Sin embargo, la cancelación que observamos ahora no afecta sólo a lo ya escrito, al pasado: implica dañar a una persona en el presente. Y supone ir más allá de la ley. Los tribunales democráticos tienen la capacidad de condenar a alguien a la cárcel, a pagar una multa, a indemnizar a sus víctimas; pero la pena adicional de anular su desempeño artístico o literario no figurará en la sentencia; porque eso no está previsto en los códigos, sino que constituye un castigo accesorio ajeno al fallo.

Por tanto, aquí colisionan la libertad de los ciudadanos para rechazar la obra de alguien que no les gusta (por lo que sea) y el derecho del acusado a que no se le apliquen penas añadidas en una asamblea virtual tumultuaria.

Ahora la “cancelación” actúa contra los artistas rusos (y sólo ellos). A éstos (y no a otros) se les exige al firmar un contrato el salvoconducto de haber condenado las acciones de Putin. Aceptaron esa condición los directores de orquesta Vladímir Jurovski y Semión Bichkov, por ejemplo (reproduzco sus nombres transliterados al español desde el cirílico, sin pasar por el inglés). Pero Valeri Guérguiev, muy afecto al régimen, declinó hacerlo y se quedó sin dirigir en La Scala. Una reacción similar empieza a sufrir Will Smith tras su bofetada en los Oscar.

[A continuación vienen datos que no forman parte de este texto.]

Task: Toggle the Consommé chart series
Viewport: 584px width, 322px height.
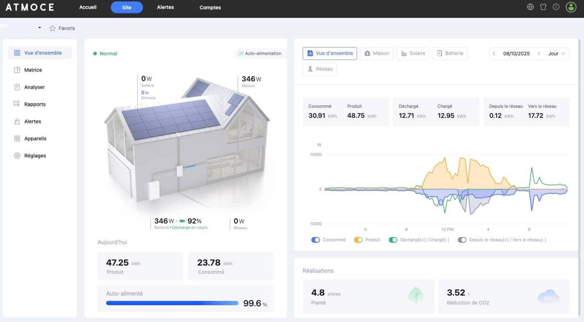Action: point(315,240)
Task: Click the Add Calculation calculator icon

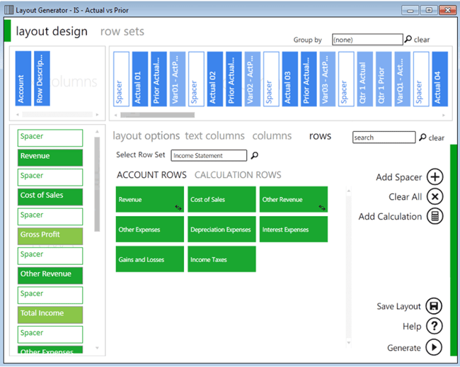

Cuando estos boicoteos combaten posiciones legítimas, “cancelación” oculta el concepto de “censura”. Cuando implican una pena extrajudicial, reemplaza a “condena popular”. Y en los otros casos equivale a una prohibición, y así podríamos decirlo sin tapujos y sin complejos. Conviene distinguir entre la represión de las ideas, el linchamiento mediático y una proporcionada reacción de veto social contra quienes notoriamente practican, justifican o toleran la violencia.